— Listing —

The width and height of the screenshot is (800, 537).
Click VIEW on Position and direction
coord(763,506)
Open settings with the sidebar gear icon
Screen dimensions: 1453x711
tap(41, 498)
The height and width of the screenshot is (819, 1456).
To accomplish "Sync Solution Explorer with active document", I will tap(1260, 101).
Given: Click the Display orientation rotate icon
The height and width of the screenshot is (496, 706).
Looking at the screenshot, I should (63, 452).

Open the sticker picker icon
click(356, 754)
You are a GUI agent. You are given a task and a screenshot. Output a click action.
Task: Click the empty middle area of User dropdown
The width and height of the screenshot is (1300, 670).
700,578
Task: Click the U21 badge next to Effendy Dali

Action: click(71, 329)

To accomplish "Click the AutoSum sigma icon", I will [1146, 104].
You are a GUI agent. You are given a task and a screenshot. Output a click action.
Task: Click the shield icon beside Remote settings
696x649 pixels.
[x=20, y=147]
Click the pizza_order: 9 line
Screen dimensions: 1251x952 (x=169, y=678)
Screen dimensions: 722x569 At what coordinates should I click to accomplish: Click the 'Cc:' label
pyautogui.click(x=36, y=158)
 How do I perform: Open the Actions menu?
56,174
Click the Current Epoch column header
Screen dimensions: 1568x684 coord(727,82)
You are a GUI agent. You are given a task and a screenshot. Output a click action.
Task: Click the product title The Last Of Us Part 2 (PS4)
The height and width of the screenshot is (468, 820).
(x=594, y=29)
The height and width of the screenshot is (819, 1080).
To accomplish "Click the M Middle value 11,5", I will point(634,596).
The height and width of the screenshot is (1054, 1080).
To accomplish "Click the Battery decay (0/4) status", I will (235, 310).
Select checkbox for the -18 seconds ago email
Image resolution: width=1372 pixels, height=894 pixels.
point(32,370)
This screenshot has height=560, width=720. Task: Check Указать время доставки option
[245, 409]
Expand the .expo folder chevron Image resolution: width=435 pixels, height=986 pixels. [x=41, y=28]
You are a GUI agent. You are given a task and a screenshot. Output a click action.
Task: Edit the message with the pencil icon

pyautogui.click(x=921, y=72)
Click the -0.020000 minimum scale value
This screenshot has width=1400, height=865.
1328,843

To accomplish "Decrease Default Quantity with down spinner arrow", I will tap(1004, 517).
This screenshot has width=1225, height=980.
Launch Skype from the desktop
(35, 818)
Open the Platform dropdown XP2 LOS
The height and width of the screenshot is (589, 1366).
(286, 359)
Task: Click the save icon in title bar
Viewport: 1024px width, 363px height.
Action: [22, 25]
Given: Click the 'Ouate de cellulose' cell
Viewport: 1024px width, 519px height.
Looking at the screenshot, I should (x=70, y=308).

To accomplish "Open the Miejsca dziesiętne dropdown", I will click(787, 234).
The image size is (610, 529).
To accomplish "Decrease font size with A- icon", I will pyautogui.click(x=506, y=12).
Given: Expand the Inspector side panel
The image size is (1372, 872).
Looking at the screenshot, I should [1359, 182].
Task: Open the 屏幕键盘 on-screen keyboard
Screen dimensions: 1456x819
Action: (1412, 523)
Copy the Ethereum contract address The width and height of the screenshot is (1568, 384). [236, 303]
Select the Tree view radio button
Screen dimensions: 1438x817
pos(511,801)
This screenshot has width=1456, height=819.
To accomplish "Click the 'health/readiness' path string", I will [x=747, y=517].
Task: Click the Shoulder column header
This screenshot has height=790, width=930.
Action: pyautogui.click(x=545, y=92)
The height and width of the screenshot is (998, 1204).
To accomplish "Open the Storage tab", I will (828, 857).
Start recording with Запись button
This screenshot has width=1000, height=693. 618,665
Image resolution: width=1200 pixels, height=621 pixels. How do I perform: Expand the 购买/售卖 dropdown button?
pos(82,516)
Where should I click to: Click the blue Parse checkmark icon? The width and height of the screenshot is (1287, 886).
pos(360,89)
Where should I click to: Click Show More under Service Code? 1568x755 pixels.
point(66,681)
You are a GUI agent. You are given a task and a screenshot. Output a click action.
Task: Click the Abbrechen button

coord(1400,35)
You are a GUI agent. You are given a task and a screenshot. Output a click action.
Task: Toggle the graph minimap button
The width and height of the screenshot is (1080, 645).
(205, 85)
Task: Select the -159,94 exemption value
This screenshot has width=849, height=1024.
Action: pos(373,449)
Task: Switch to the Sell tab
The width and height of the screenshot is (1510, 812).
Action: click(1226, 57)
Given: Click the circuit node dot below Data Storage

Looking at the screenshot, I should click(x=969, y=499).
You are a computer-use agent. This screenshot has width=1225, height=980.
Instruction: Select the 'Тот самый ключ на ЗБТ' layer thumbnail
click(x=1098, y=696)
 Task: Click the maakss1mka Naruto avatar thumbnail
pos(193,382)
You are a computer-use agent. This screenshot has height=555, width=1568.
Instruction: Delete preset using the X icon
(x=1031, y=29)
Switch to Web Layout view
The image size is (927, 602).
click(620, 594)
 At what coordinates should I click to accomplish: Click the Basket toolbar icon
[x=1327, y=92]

— Problem requirements —
Rewrite all of the records above as a Markdown table with the columns "Row" and "Line", giving each line its own numbered row and skipping blank lines.

— Exercise answer —
| Row | Line |
|---|---|
| 1 | The width and height of the screenshot is (800, 537). |
| 2 | Click VIEW on Position and direction |
| 3 | coord(763,506) |
| 4 | Open settings with the sidebar gear icon |
| 5 | Screen dimensions: 1453x711 |
| 6 | tap(41, 498) |
| 7 | The height and width of the screenshot is (819, 1456). |
| 8 | To accomplish "Sync Solution Explorer with active document", I will tap(1260, 101). |
| 9 | Given: Click the Display orientation rotate icon |
| 10 | The height and width of the screenshot is (496, 706). |
| 11 | Looking at the screenshot, I should (63, 452). |
| 12 | Open the sticker picker icon |
| 13 | click(356, 754) |
| 14 | You are a GUI agent. You are given a task and a screenshot. Output a click action. |
| 15 | Task: Click the empty middle area of User dropdown |
| 16 | The width and height of the screenshot is (1300, 670). |
| 17 | 700,578 |
| 18 | Task: Click the U21 badge next to Effendy Dali |
| 19 | Action: click(71, 329) |
| 20 | To accomplish "Click the AutoSum sigma icon", I will [1146, 104]. |
| 21 | You are a GUI agent. You are given a task and a screenshot. Output a click action. |
| 22 | Task: Click the shield icon beside Remote settings |
| 23 | 696x649 pixels. |
| 24 | [x=20, y=147] |
| 25 | Click the pizza_order: 9 line |
| 26 | Screen dimensions: 1251x952 (x=169, y=678) |
| 27 | Screen dimensions: 722x569 At what coordinates should I click to accomplish: Click the 'Cc:' label |
| 28 | pyautogui.click(x=36, y=158) |
| 29 |  How do I perform: Open the Actions menu? |
| 30 | 56,174 |
| 31 | Click the Current Epoch column header |
| 32 | Screen dimensions: 1568x684 coord(727,82) |
| 33 | You are a GUI agent. You are given a task and a screenshot. Output a click action. |
| 34 | Task: Click the product title The Last Of Us Part 2 (PS4) |
| 35 | The height and width of the screenshot is (468, 820). |
| 36 | (x=594, y=29) |
| 37 | The height and width of the screenshot is (819, 1080). |
| 38 | To accomplish "Click the M Middle value 11,5", I will point(634,596). |
| 39 | The height and width of the screenshot is (1054, 1080). |
| 40 | To accomplish "Click the Battery decay (0/4) status", I will (235, 310). |
| 41 | Select checkbox for the -18 seconds ago email |
| 42 | Image resolution: width=1372 pixels, height=894 pixels. |
| 43 | point(32,370) |
| 44 | This screenshot has height=560, width=720. Task: Check Указать время доставки option |
| 45 | [245, 409] |
| 46 | Expand the .expo folder chevron Image resolution: width=435 pixels, height=986 pixels. [x=41, y=28] |
| 47 | You are a GUI agent. You are given a task and a screenshot. Output a click action. |
| 48 | Task: Edit the message with the pencil icon |
| 49 | pyautogui.click(x=921, y=72) |
| 50 | Click the -0.020000 minimum scale value |
| 51 | This screenshot has width=1400, height=865. |
| 52 | 1328,843 |
| 53 | To accomplish "Decrease Default Quantity with down spinner arrow", I will tap(1004, 517). |
| 54 | This screenshot has width=1225, height=980. |
| 55 | Launch Skype from the desktop |
| 56 | (35, 818) |
| 57 | Open the Platform dropdown XP2 LOS |
| 58 | The height and width of the screenshot is (589, 1366). |
| 59 | (286, 359) |
| 60 | Task: Click the save icon in title bar |
| 61 | Viewport: 1024px width, 363px height. |
| 62 | Action: [22, 25] |
| 63 | Given: Click the 'Ouate de cellulose' cell |
| 64 | Viewport: 1024px width, 519px height. |
| 65 | Looking at the screenshot, I should (x=70, y=308). |
| 66 | To accomplish "Open the Miejsca dziesiętne dropdown", I will click(787, 234). |
| 67 | The image size is (610, 529). |
| 68 | To accomplish "Decrease font size with A- icon", I will pyautogui.click(x=506, y=12). |
| 69 | Given: Expand the Inspector side panel |
| 70 | The image size is (1372, 872). |
| 71 | Looking at the screenshot, I should [1359, 182]. |
| 72 | Task: Open the 屏幕键盘 on-screen keyboard |
| 73 | Screen dimensions: 1456x819 |
| 74 | Action: (1412, 523) |
| 75 | Copy the Ethereum contract address The width and height of the screenshot is (1568, 384). [236, 303] |
| 76 | Select the Tree view radio button |
| 77 | Screen dimensions: 1438x817 |
| 78 | pos(511,801) |
| 79 | This screenshot has width=1456, height=819. |
| 80 | To accomplish "Click the 'health/readiness' path string", I will [x=747, y=517]. |
| 81 | Task: Click the Shoulder column header |
| 82 | This screenshot has height=790, width=930. |
| 83 | Action: pyautogui.click(x=545, y=92) |
| 84 | The height and width of the screenshot is (998, 1204). |
| 85 | To accomplish "Open the Storage tab", I will (828, 857). |
| 86 | Start recording with Запись button |
| 87 | This screenshot has width=1000, height=693. 618,665 |
| 88 | Image resolution: width=1200 pixels, height=621 pixels. How do I perform: Expand the 购买/售卖 dropdown button? |
| 89 | pos(82,516) |
| 90 | Where should I click to: Click the blue Parse checkmark icon? The width and height of the screenshot is (1287, 886). |
| 91 | pos(360,89) |
| 92 | Where should I click to: Click Show More under Service Code? 1568x755 pixels. |
| 93 | point(66,681) |
| 94 | You are a GUI agent. You are given a task and a screenshot. Output a click action. |
| 95 | Task: Click the Abbrechen button |
| 96 | coord(1400,35) |
| 97 | You are a GUI agent. You are given a task and a screenshot. Output a click action. |
| 98 | Task: Toggle the graph minimap button |
| 99 | The width and height of the screenshot is (1080, 645). |
| 100 | (205, 85) |
| 101 | Task: Select the -159,94 exemption value |
| 102 | This screenshot has width=849, height=1024. |
| 103 | Action: pos(373,449) |
| 104 | Task: Switch to the Sell tab |
| 105 | The width and height of the screenshot is (1510, 812). |
| 106 | Action: click(1226, 57) |
| 107 | Given: Click the circuit node dot below Data Storage |
| 108 | Looking at the screenshot, I should click(x=969, y=499). |
| 109 | You are a computer-use agent. This screenshot has width=1225, height=980. |
| 110 | Instruction: Select the 'Тот самый ключ на ЗБТ' layer thumbnail |
| 111 | click(x=1098, y=696) |
| 112 |  Task: Click the maakss1mka Naruto avatar thumbnail |
| 113 | pos(193,382) |
| 114 | You are a computer-use agent. This screenshot has height=555, width=1568. |
| 115 | Instruction: Delete preset using the X icon |
| 116 | (x=1031, y=29) |
| 117 | Switch to Web Layout view |
| 118 | The image size is (927, 602). |
| 119 | click(620, 594) |
| 120 |  At what coordinates should I click to accomplish: Click the Basket toolbar icon |
| 121 | [x=1327, y=92] |